[WHAT NEEDS TO BE DONE]:
Copy the part of the rows below that opens with the line containing "The height and" and closes with the line containing "click(x=466, y=153)", including both end lines. Leave the pictures out of your answer.

[EXTRACTED MATERIAL]:
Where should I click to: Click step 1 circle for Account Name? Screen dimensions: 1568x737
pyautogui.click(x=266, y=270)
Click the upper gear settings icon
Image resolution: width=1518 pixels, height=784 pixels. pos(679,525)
...
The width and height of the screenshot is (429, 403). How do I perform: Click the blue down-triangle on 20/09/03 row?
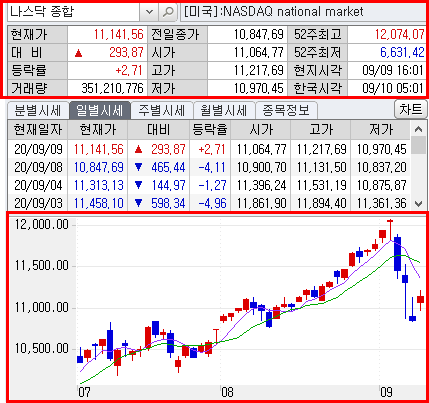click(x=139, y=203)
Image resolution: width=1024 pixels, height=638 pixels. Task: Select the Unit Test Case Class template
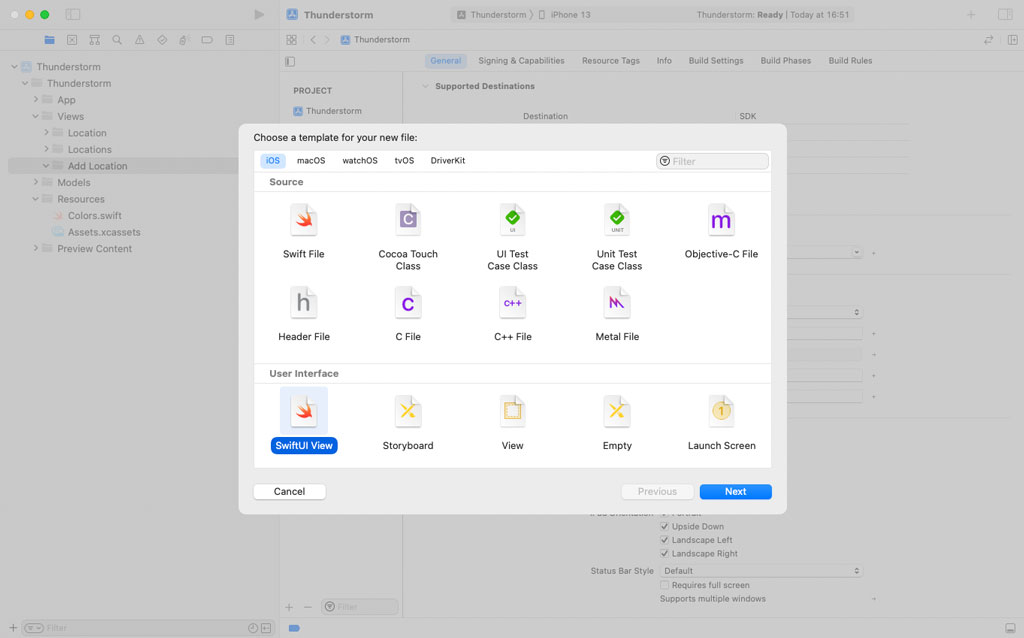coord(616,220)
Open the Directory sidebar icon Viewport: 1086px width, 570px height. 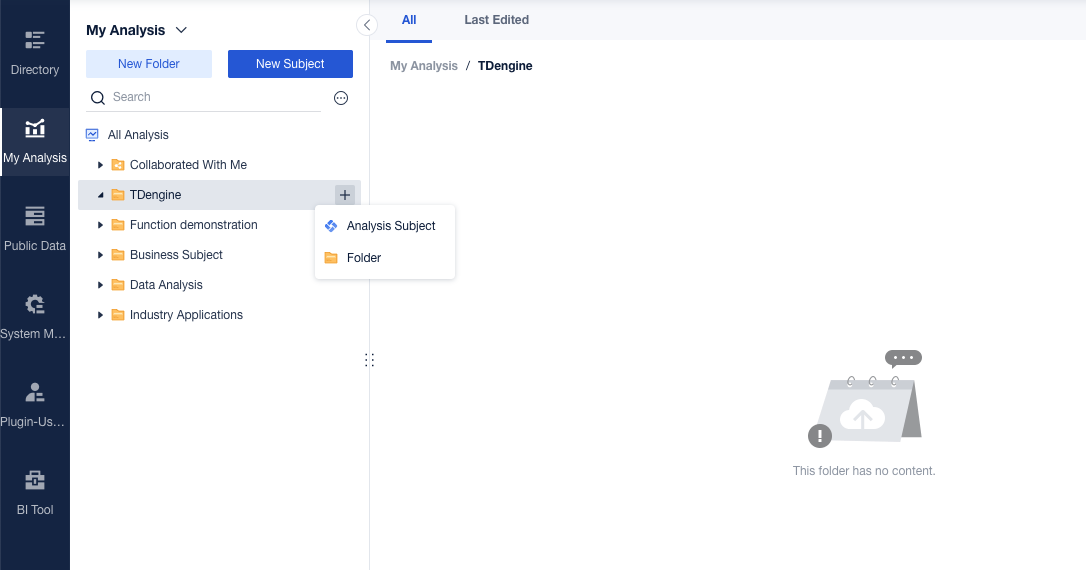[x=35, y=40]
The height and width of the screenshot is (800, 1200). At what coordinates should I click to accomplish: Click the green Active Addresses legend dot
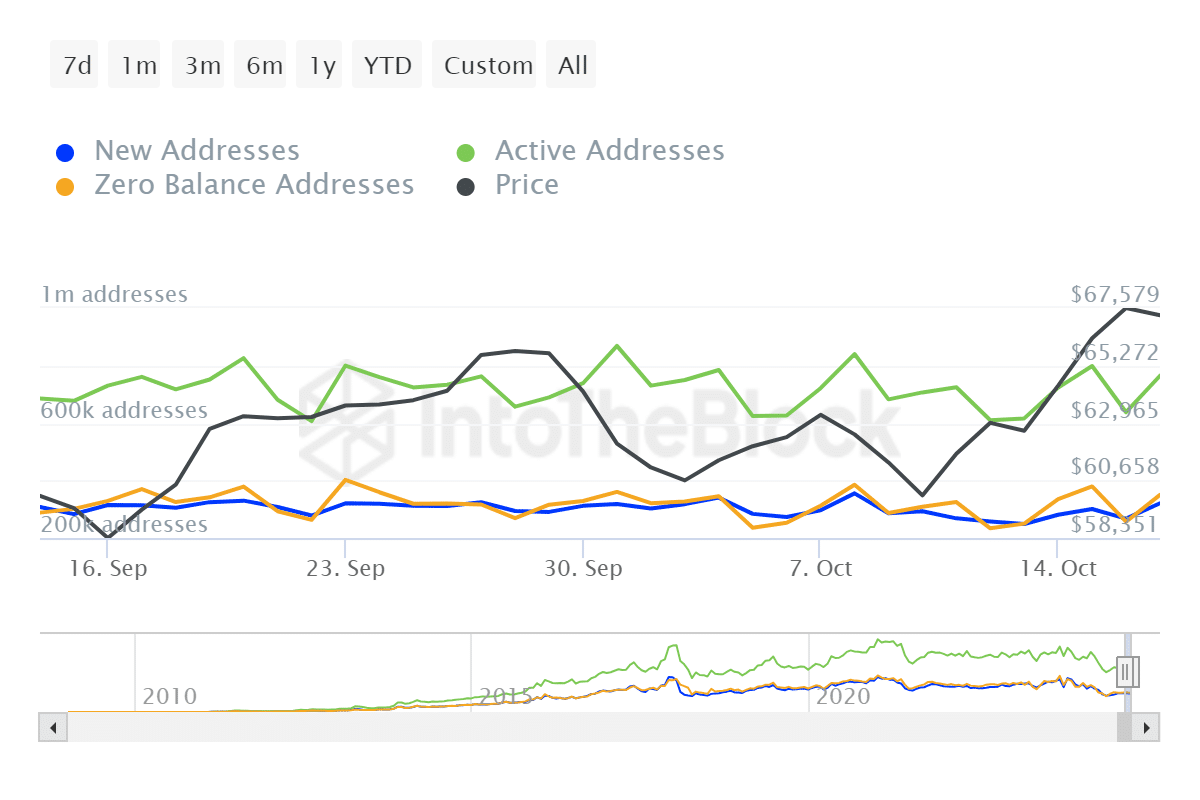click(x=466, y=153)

[ANSWER BELOW]:
The height and width of the screenshot is (800, 1200). At what coordinates should I click to accomplish: Click the green Active Addresses legend dot
click(x=466, y=153)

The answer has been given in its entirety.